When the developer knows that a corner case is present or that an enhancement is possible, comments add a choice between implementing it immediately on one hand, and ignoring it altogether on the other. The first alternative is expensive immediately, because of its affect on the schedule and its distraction from work implementing the more important use cases. The second is expensive later, because it loses information that’s available now and that may have to be recreated then.

A comment at the implementation site can document the cause of the error in implementation terms, or collect notes about how the missing condition could be handled. The comment captures knowledge from construction time, when it’s available, and saves it for maintenance or enhancement time, when it’s useful.

The Path to Deployment

Conventional programming languages define program execution, but don’t express information about activities that occur before the deployed program is executed. Other activities than execution require other artifacts. Development requires examples. Testing requires tests and contracts. Deployment requires packaging information.

These artifacts can be placed in separate files. Often they’re ephemeral, such as a test case that is typed into the command line and then discarded. But it’s convenient to keep these artifacts close to the program units that they describe, so that they can be updated and reused as the program evolves. Many of them are also useful to the human reader trying to understand the program: for example, the examples and tests that drive and verify development make useful API documentation too. Capturing these artifacts in comments is a way to do meet these needs.

(All of the other uses of comments are a special case of this point. Design notes and explanations support construction, maintenance, and white-box testing, which are all non-execution activities.)

The Third Consumer

I wrote at the beginning of this entry that there were two consumers for source text: humans, and the compiler. I lied. There’s a third class of consumers: comment processors, which treat comments as source code in an supplementary language – a language that fills gaps in the coverage of the source code’s primary language.

Tim Peters’s doctest treats comments as unit tests. iContract reads comments for pre- and post-conditions. XDoclet is an extensible processor, preconfigured to read packaging and deployment descriptions. These tools address the non-execution activities of software development.

SPARK is a generic parser that reads BNF productions from the comments of methods that their semantic actions. It patches the failure of Python to abstract over defining forms.

All of these functions of comments as metadata could be implemented by extending the language instead. (Contracts are from Eiffel, for example, which supports them in its core syntax.) However, the use of structured comments as metadata lets a third-party tool address a gap in the language in a way that leaves the source structure intact for compilers and other source processors (such as editors, source debuggers, and refactoring tools) that wouldn’t recognize an extended grammar. Just as comments are an escape hatch for human readers, they’re an escape hatch for development tools as well.
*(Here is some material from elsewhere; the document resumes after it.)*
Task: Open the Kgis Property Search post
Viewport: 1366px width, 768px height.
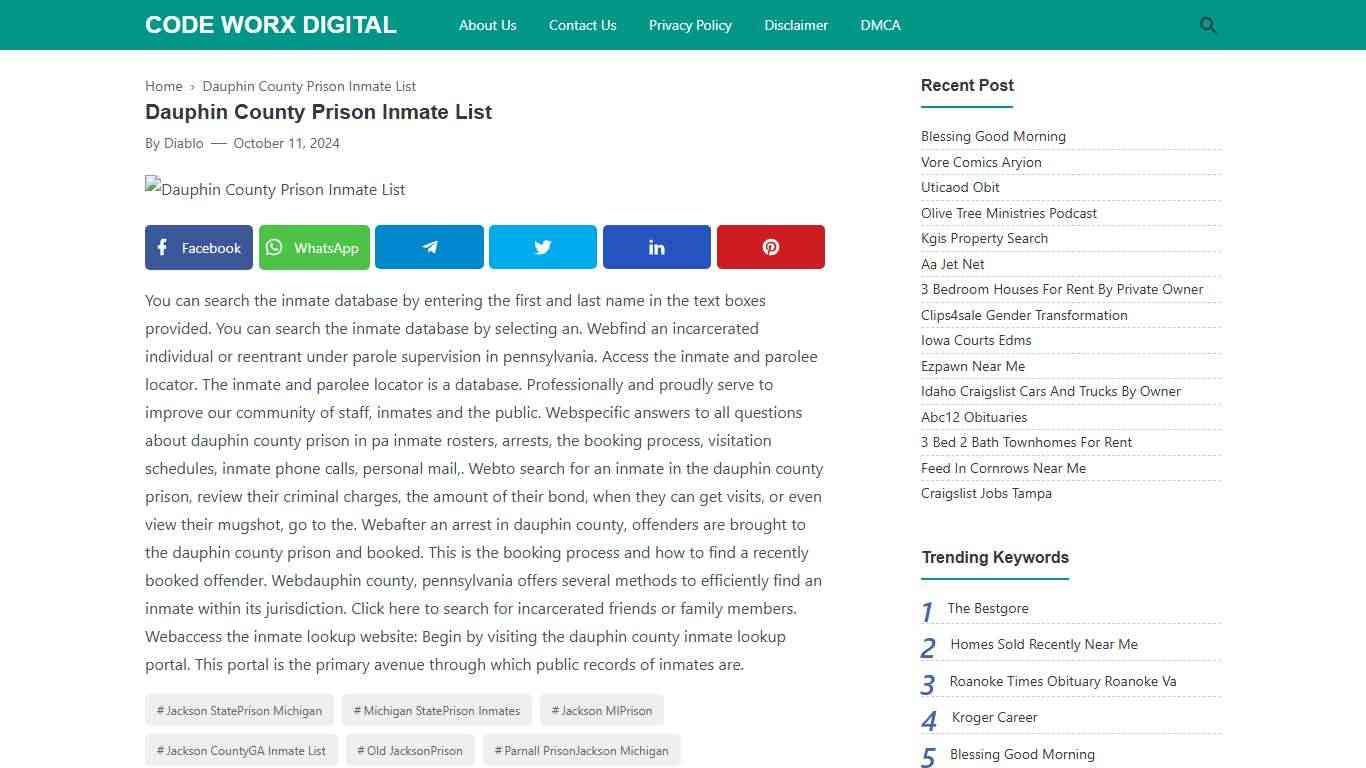Action: [x=984, y=238]
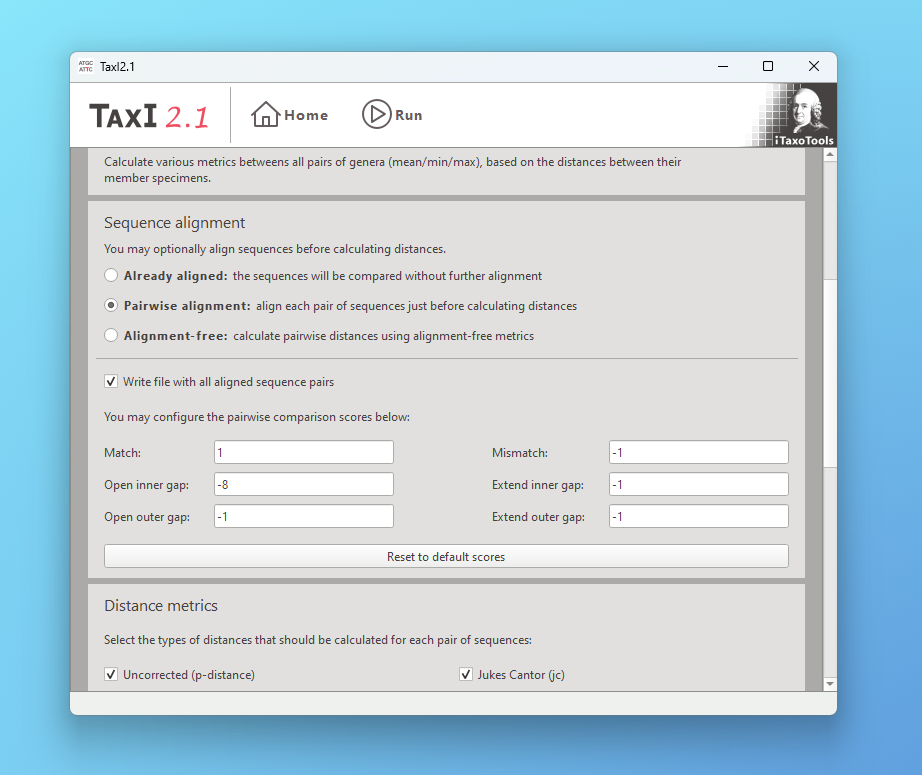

And these two kinds of comments – natural language and structured metadata – are related. They both add information that can’t be expressed in the primary programming language. And they’re both useful to humans too.


  1. There are of course also tradeoffs within each of these audiences: for example, size versus speed for program execution; readability by domain experts versus programming language experts on the human side. 

  2. Haskell is good at expressing abstractions over types; C++ is better than Java. Languages with either a lightweight syntax for closures (aka blocks), such as Smalltalk and Ruby, or with structural macros such as JSE, or with both such as Dylan and Scheme, can express abstractions over control structures. Languages with definition-level macros or modifiers such as Bigwig, Dylan, Lisp, or Elide can abstract over definition patterns. Architecture languages such as ArchJava are still in the research stage.